-------- Provided records

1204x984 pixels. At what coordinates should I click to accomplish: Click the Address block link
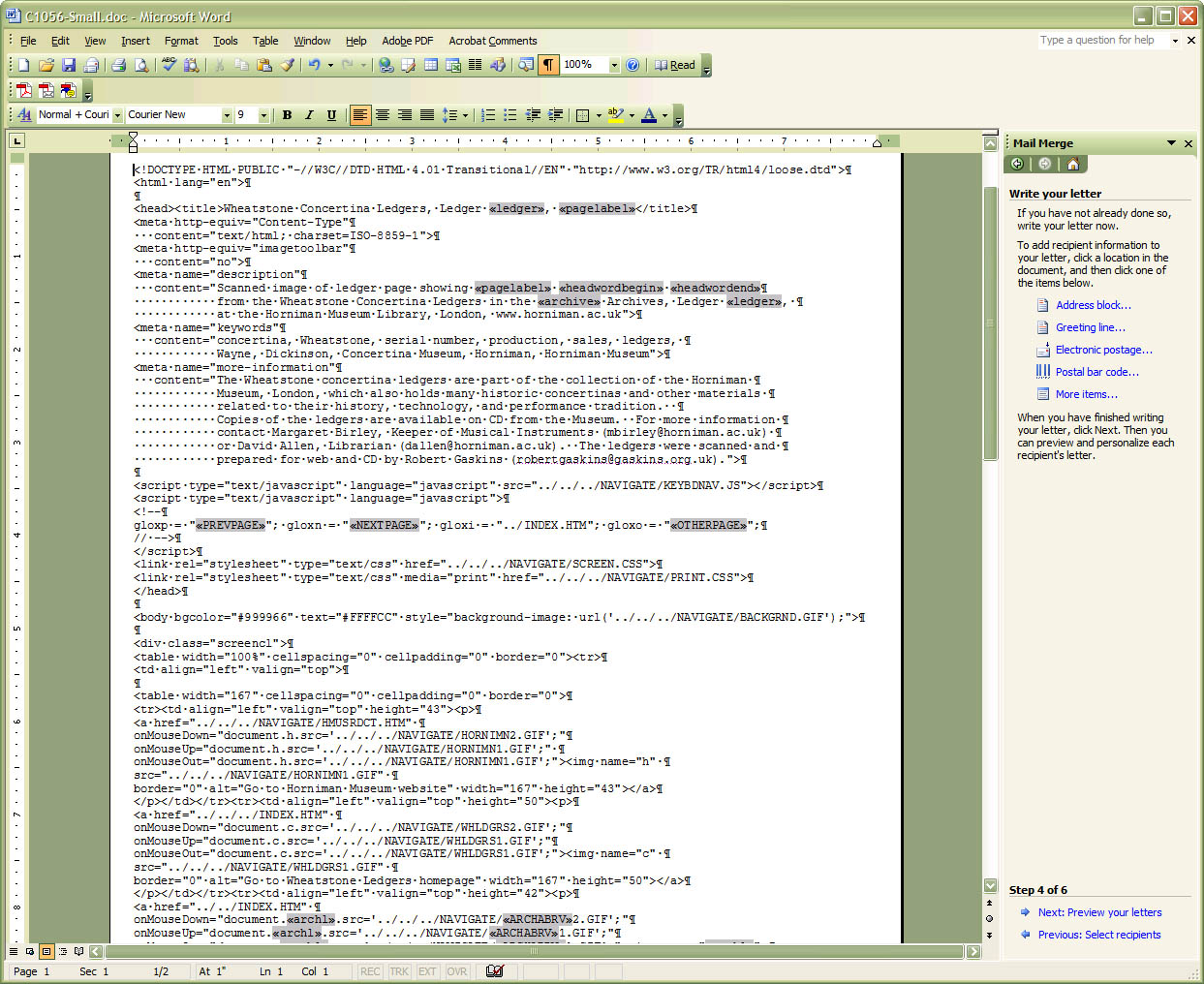click(x=1093, y=305)
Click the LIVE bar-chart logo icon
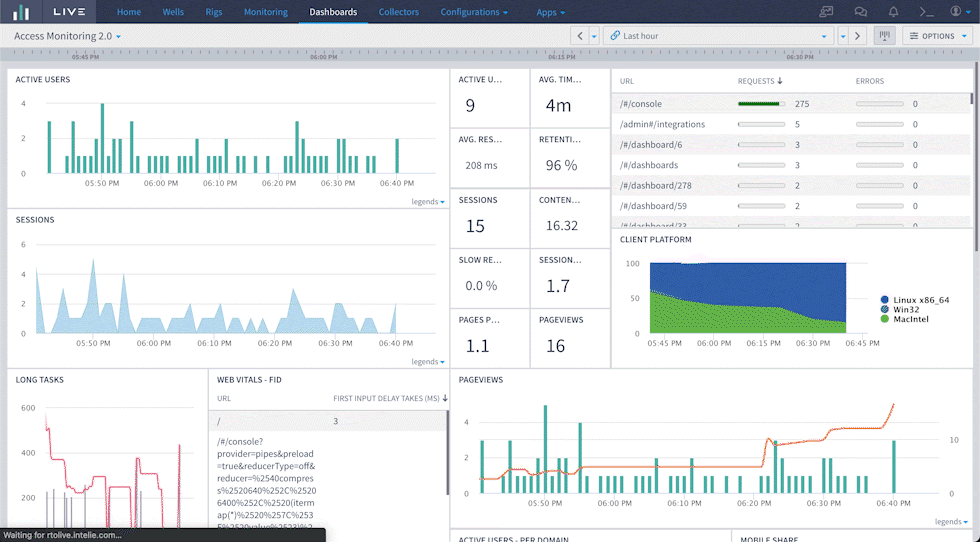This screenshot has height=542, width=980. (21, 12)
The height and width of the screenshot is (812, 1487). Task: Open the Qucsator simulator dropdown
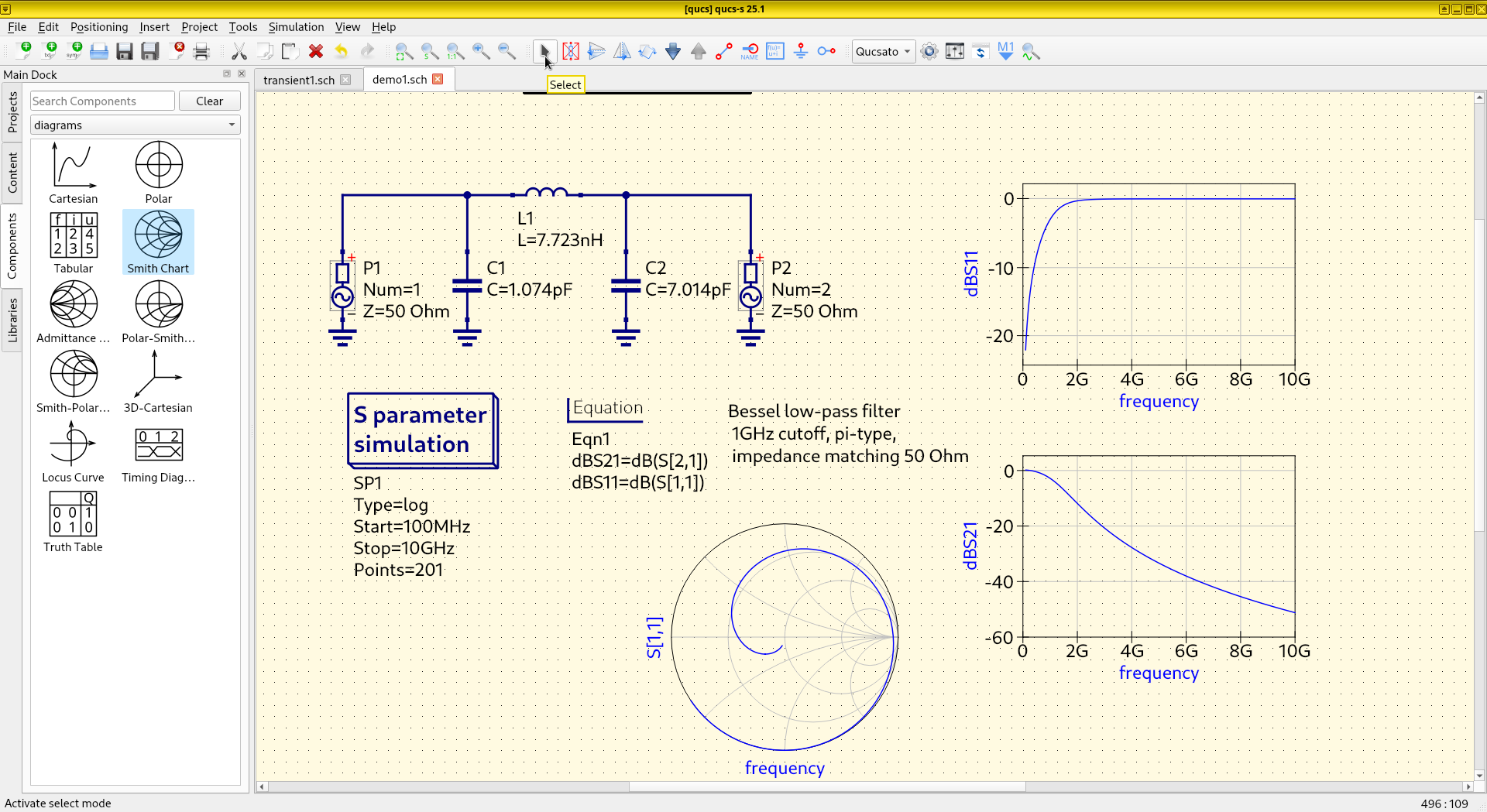[883, 52]
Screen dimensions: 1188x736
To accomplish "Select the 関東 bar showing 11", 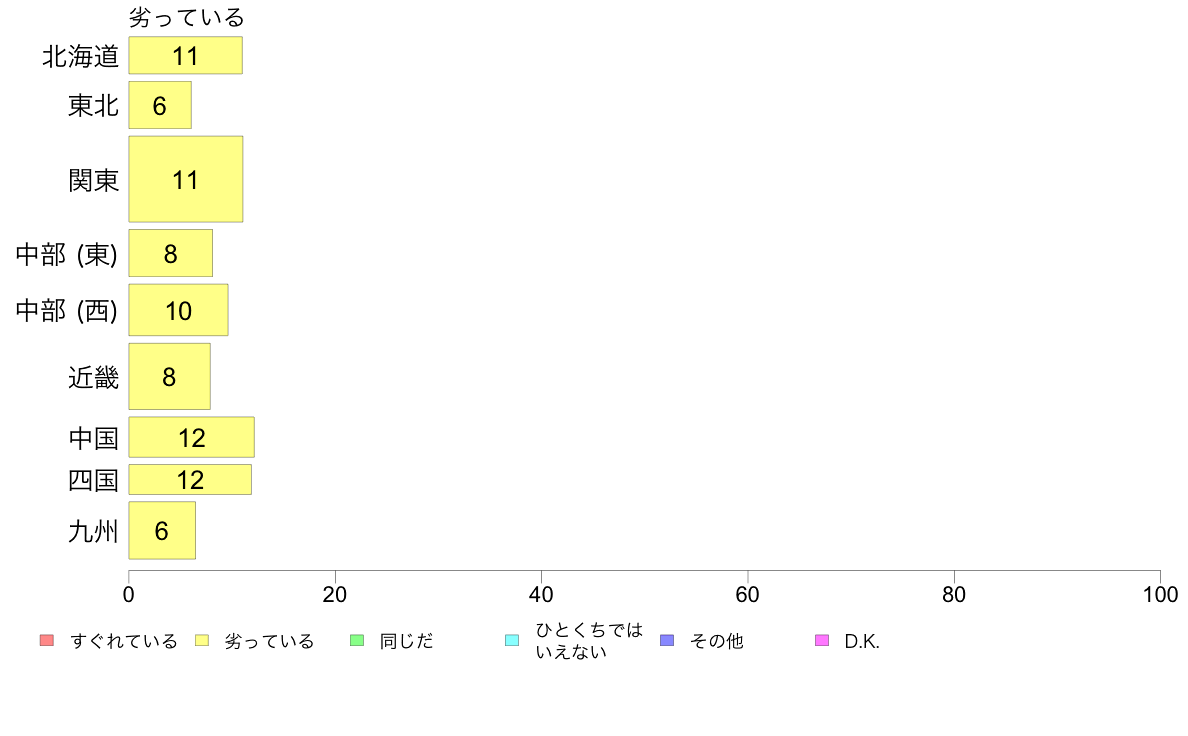I will tap(186, 180).
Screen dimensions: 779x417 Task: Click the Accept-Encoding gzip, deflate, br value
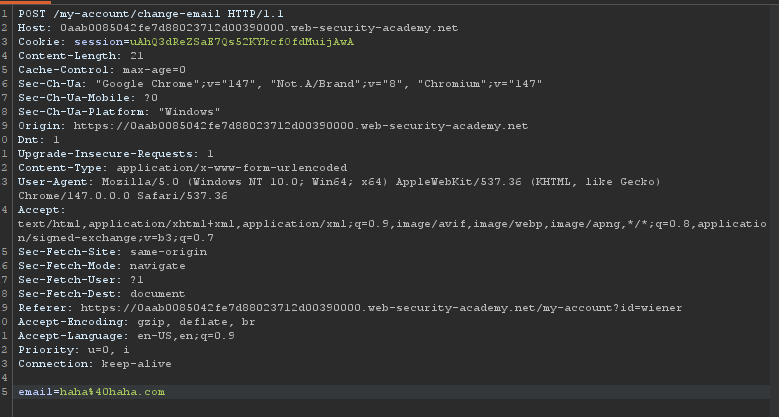[x=196, y=322]
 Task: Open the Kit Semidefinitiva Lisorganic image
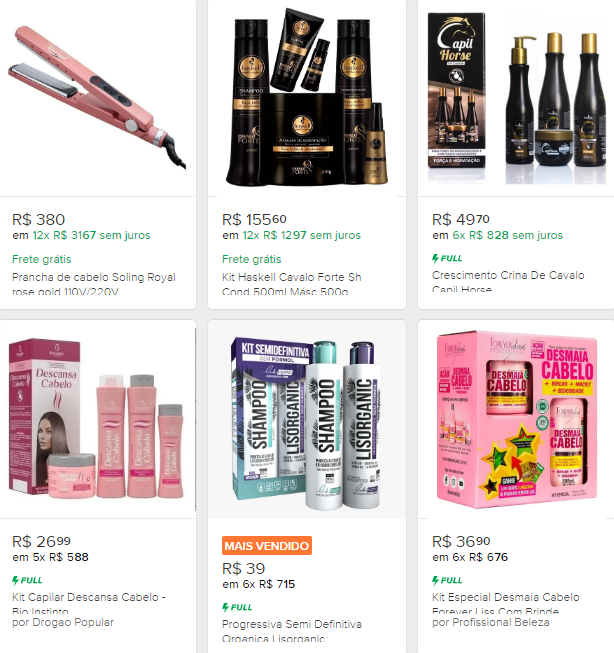click(x=307, y=419)
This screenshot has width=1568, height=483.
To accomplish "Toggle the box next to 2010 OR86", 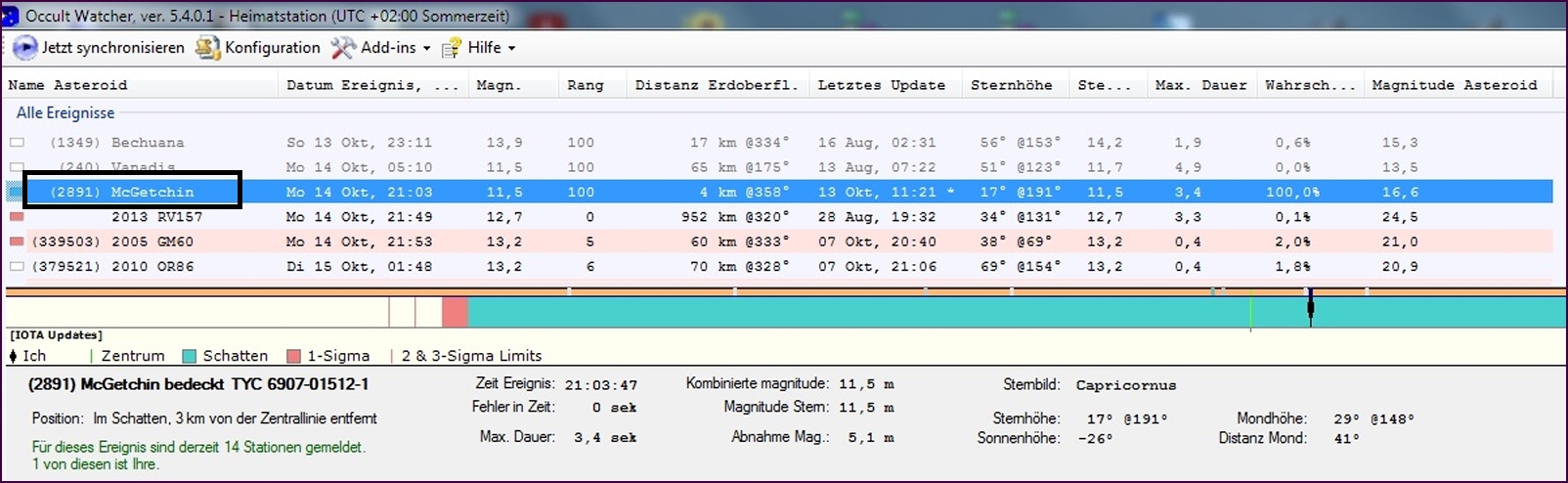I will pyautogui.click(x=17, y=266).
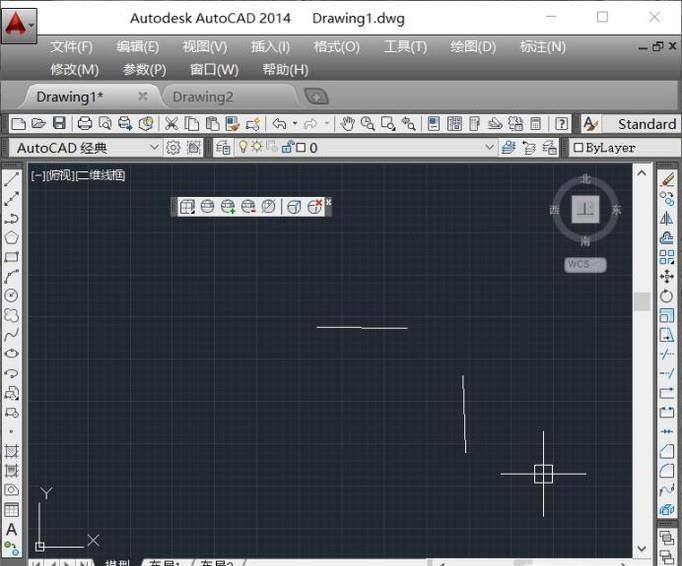682x566 pixels.
Task: Expand the AutoCAD 经典 workspace dropdown
Action: 154,148
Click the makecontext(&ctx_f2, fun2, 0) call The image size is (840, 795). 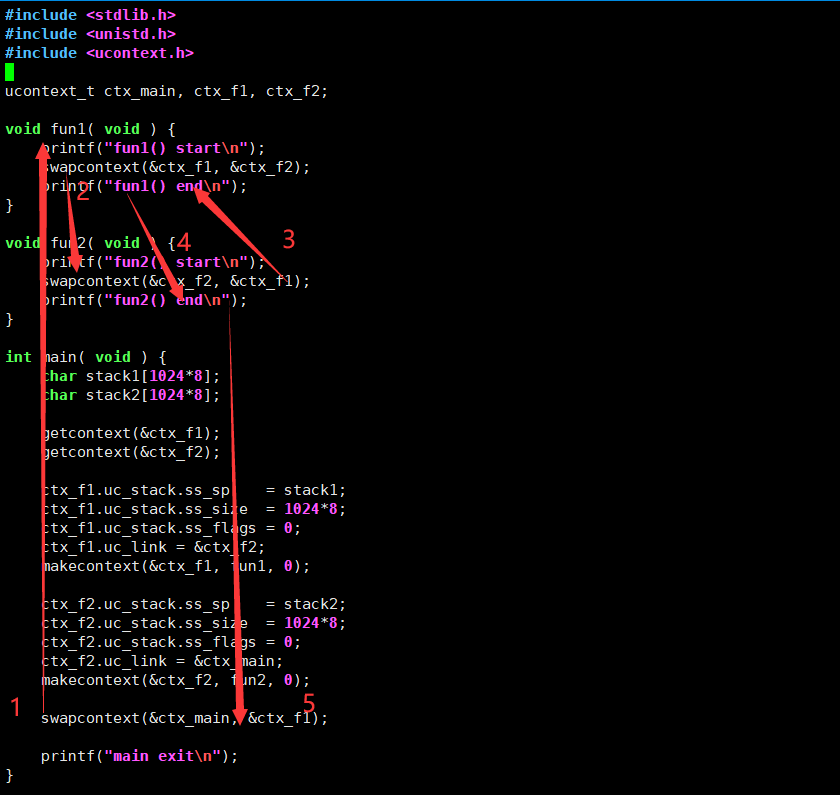click(170, 679)
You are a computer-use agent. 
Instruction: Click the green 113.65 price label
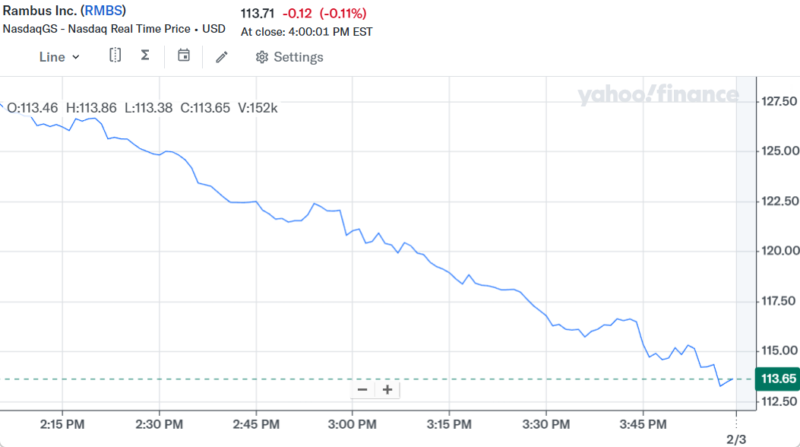coord(777,379)
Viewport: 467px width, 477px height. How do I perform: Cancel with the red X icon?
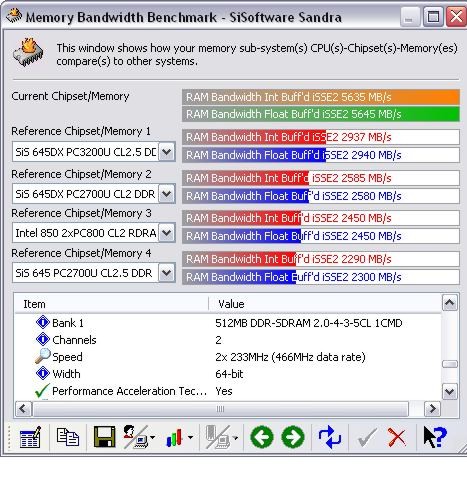397,437
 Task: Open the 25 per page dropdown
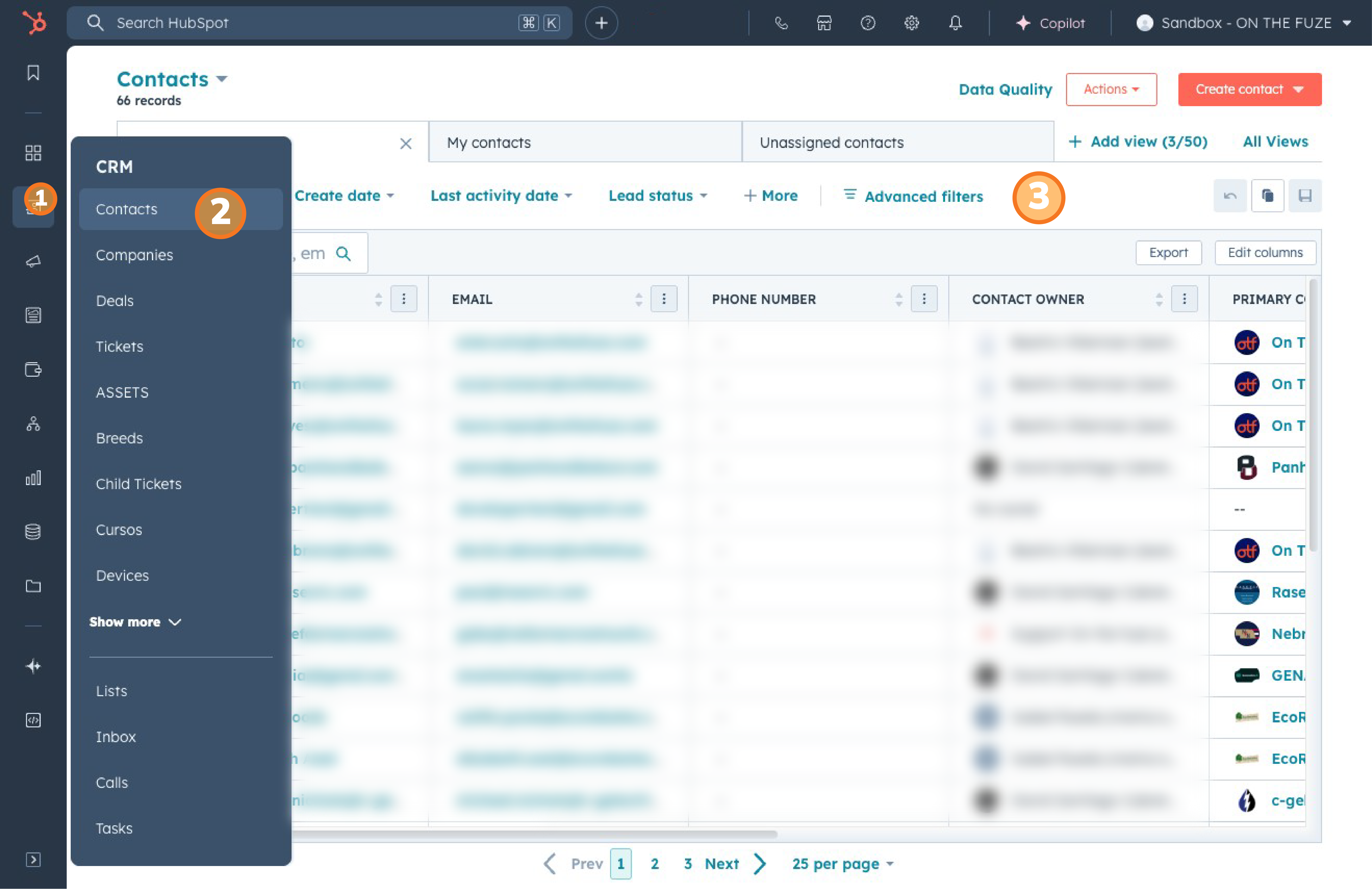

----------------

Please lay out the entries above, from the line containing "Screen dimensions: 779x417" through the line containing "click(x=307, y=419)", as a numbered list, skipping blank lines and omitting the pictures.

1. Screen dimensions: 779x417 Task: Click the Accept-Encoding gzip, deflate, br value
2. [x=196, y=322]
3.  Task: Open the Kit Semidefinitiva Lisorganic image
4. click(x=307, y=419)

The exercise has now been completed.